A Polícia Nacional (PN) de Cabo Verde anunciou hoje a apreensão de mais 1.750 munições de caça na Alfândega da Praia, provenientes de França, quatro dias após ter confiscado 400 projéteis embarcados dos Estados Unidos.

Polícia de Cabo Verde apreende mais 1.750 munições de caça na Alfândega da Praia

Polícia de Cabo Verde apreende mais 1.750 munições de caça na Alfândega da Praia

A Polícia Nacional (PN) de Cabo Verde anunciou hoje a apreensão de mais 1.750 munições de caça na Alfândega da Praia, provenientes de França, quatro dias após ter confiscado 400 projéteis embarcados dos Estados Unidos.

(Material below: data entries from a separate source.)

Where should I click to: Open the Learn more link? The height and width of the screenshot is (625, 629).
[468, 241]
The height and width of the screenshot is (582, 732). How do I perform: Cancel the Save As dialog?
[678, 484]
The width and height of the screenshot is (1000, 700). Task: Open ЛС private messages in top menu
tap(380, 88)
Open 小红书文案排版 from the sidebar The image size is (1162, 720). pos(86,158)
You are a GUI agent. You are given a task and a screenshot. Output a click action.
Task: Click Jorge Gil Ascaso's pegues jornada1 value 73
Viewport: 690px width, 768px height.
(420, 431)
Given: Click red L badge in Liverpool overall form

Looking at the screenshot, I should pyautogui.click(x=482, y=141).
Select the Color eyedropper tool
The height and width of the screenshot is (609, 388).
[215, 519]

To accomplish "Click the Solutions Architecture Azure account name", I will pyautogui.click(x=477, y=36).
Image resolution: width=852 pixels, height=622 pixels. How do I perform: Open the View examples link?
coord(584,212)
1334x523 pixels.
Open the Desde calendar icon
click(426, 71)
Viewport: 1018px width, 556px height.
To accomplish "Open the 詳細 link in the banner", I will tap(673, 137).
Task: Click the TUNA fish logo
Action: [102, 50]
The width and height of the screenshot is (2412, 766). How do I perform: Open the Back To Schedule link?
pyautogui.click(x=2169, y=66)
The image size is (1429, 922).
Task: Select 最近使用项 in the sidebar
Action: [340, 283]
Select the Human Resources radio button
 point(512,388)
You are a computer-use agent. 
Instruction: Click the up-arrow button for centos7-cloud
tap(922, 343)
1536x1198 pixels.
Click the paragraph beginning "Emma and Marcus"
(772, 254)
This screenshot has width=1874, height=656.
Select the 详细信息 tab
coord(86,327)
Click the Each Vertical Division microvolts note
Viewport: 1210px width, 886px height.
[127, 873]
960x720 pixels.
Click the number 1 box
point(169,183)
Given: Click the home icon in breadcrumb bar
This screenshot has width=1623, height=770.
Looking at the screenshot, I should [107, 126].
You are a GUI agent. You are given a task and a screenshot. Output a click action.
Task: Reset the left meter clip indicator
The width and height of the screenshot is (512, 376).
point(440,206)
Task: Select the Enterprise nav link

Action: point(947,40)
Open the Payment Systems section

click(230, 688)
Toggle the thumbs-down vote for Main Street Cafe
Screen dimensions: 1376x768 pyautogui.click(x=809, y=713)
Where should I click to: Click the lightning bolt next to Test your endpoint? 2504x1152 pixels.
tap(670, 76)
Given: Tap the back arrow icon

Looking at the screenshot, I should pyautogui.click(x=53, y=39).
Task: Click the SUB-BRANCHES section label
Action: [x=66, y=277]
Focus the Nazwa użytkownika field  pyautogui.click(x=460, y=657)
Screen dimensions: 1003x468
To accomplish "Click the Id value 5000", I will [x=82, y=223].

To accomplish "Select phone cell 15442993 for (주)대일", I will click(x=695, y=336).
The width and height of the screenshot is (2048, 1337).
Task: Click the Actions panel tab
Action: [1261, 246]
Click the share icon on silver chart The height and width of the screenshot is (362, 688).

A polícia cabo-verdiana informou, em comunicado, que a apreensão foi feita pelo Comando da Secção Fiscal da Praia, em 29 de agosto, no armazém A da Enapor, empresa que gere os portos do país, em Achada Grande Trás.

A apreensão das 1.750 munições de caça, calibre 12 milímetros, aconteceu numa operação conjunta com a Alfândega da Praia, durante o ato de verificação física/exame de dois volumes (baris), proveniente de França.

Segundo a mesma fonte, as munições foram encontradas escondidas no interior de quatro sacos de arroz de 20 quilogramas cada, que se encontravam armazenados no armazém há cerca de três meses, cujo consignatário não compareceu para fazer a desalfandegação.

Além das munições, a PN avançou ainda que também apreendeu uma arma branca (catana), que foi encontrada juntamente com a carga.

Esta é a segunda apreensão de munições nos recintos da Enapor em quatro dias, após outras 400 em 26 de agosto num contentor proveniente dos Estados Unidos da América.

Nesta operação, uma mulher com nacionalidade cabo-verdiana e norte-americana foi detida.

Em 21 de julho, a PN informou que apreendeu mais de 5.000 armas em um ano e meio só em Santiago Sul, numa região que abarca os concelhos da Praia, Ribeira Grande e São Domingos, e destruiu 1.000 já com processo transitado em julgado, sendo 400 de fabrico artesanal e 600 de armas brancas.

No que diz respeito às munições, as apreensões continuam a acontecer no país, mas os dados apontam para uma ligeira diminuição, graças ao controlo das fronteiras aéreas e marítimas.

“Há uma nova classificação por forma a se abranger e penalizar também de uma forma mais forte quem fabrica essas armas, o mesmo se diz também em relação à importação, particularmente das munições”, avisou na altura o ministro da Administração Interna, Paulo Rocha.